The star. This woman is a flame that draws others in. She is confident, passionate and sensual. She laughs easily and lights up a room with her vivid personality, but she can be exhausting.

Reversed (?)

The advocate. A woman who takes action on behalf of others. She loves a cause and is passionately interested… until she isn’t. She has a very short attention span, don’t rely on her for the long haul.

Description

A young woman in a fine red gown decorated in many jewels sits at a throne topped by two carved lions' heads. On her lap sits a black cat. Out of the window a road, tree and distant castle can be seen. The woman gives us a "come hither" look.

The face is that of Marchesa Brigida Spinola-Doria, a hottie if ever there was one. I couldn't find out much about her, but her flushed cheeks, red lips and flirty look in this Rubens portrait made her my chosen face for the Queen of Wands.

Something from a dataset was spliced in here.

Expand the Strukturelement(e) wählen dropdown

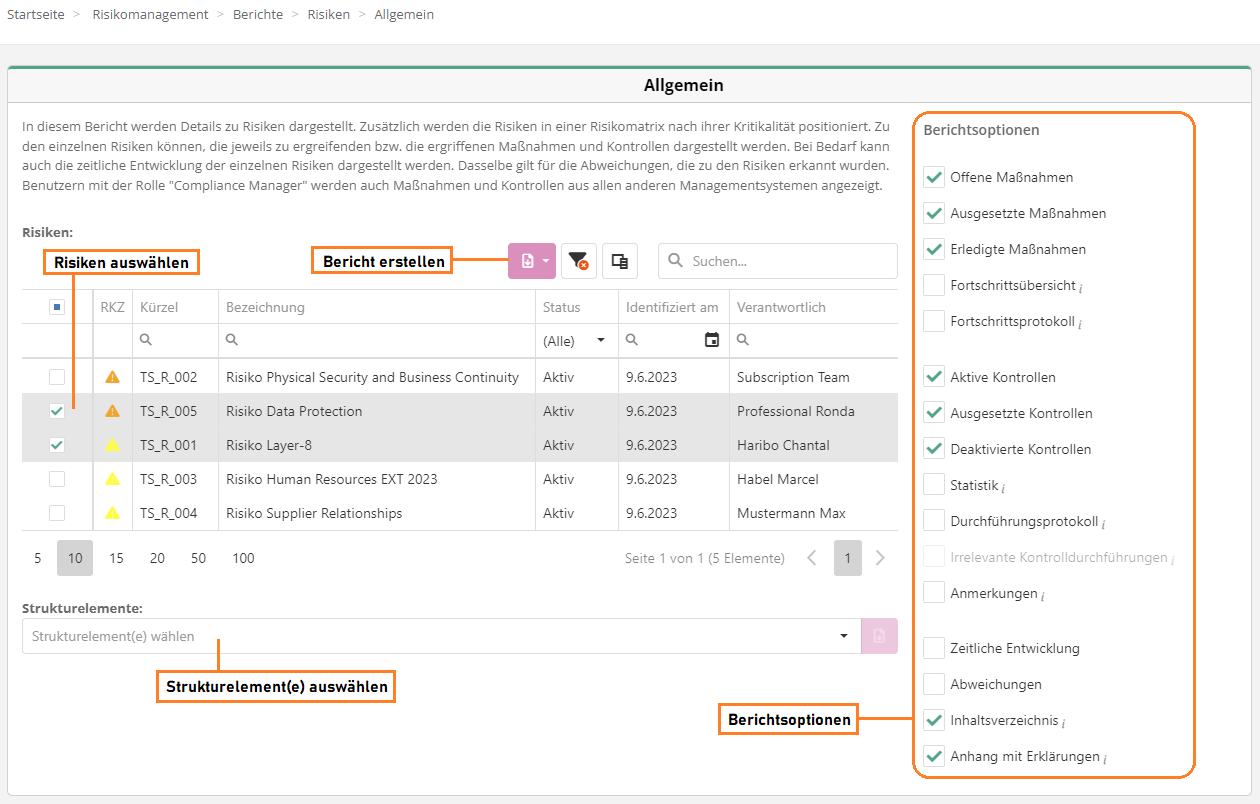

The body is that of a young Princess Elizabeth I. In her youth, probably about the time this portrait was painted, Elizabeth was implicated in a sex scandal with Thomas Seymour. He was the brother of her father Henry VIII's third wife Jane and husband of her guardian Catherine Parr, who had been Henry's sixth wife. Confused? I sure am! Oh, what tangled webs the Tudors wove.

Elizabeth very narrowly missed the same fate as her mother Anne Boleyn when Seymour's intrigues escalated to the point that he tried to kidnap her brother King Edward VI with the intention of then marrying Elizabeth and seizing power. He was executed for treason, but there was no direct evidence against Elizabeth. Her interrogator said "I see it in her face that she is guilty" but she stuck by her motto: "video et taceo": I see, and say nothing.

Her dalliances with Seymour and how close they brought her to disaster were said to have taught her to be far more discreet in her dealings with men thereafter. Although she encouraged the public persona of being "The Virgin Queen," there is much evidence to suggest she was anything but.

Artwork

  • Wand: TIZIANO, Vecellio (Titian), St Christopher, 1524, Palazzo Ducale, Venice.
  • Wand leaves: PONTORMO, Jacopo, Cosimo il Vecchio, c.1520, Galleria degli Uffizi, Florence.
  • Window: Unknown Artist of the Flemish School, Edward VI of England, c.1546.
  • Throne lions: JORDAENS, Jacob, Portrait of Catharina Behagel, wife of Rogier Le Witer, 1635, Rijksmuseum, Amsterdam.
  • Body: SCROTS, William, Elizabeth I when Princess, c.1546, Royal Collection, United Kingdom.
  • Black cat face: ADRIAENSSEN, Alexander, Still Life with Fish, 1600s, Groeninge Museum, Bruges.
  • Cat body: EWORTH, Hans, Portrait of Lady Dacre, 1540, National Gallery of Canada, Ottawa.
  • Face: RUBENS, Pieter Pauwel, Portrait of Marchesa Brigida Spinola Doria, 1606, National Gallery of Art, Washington.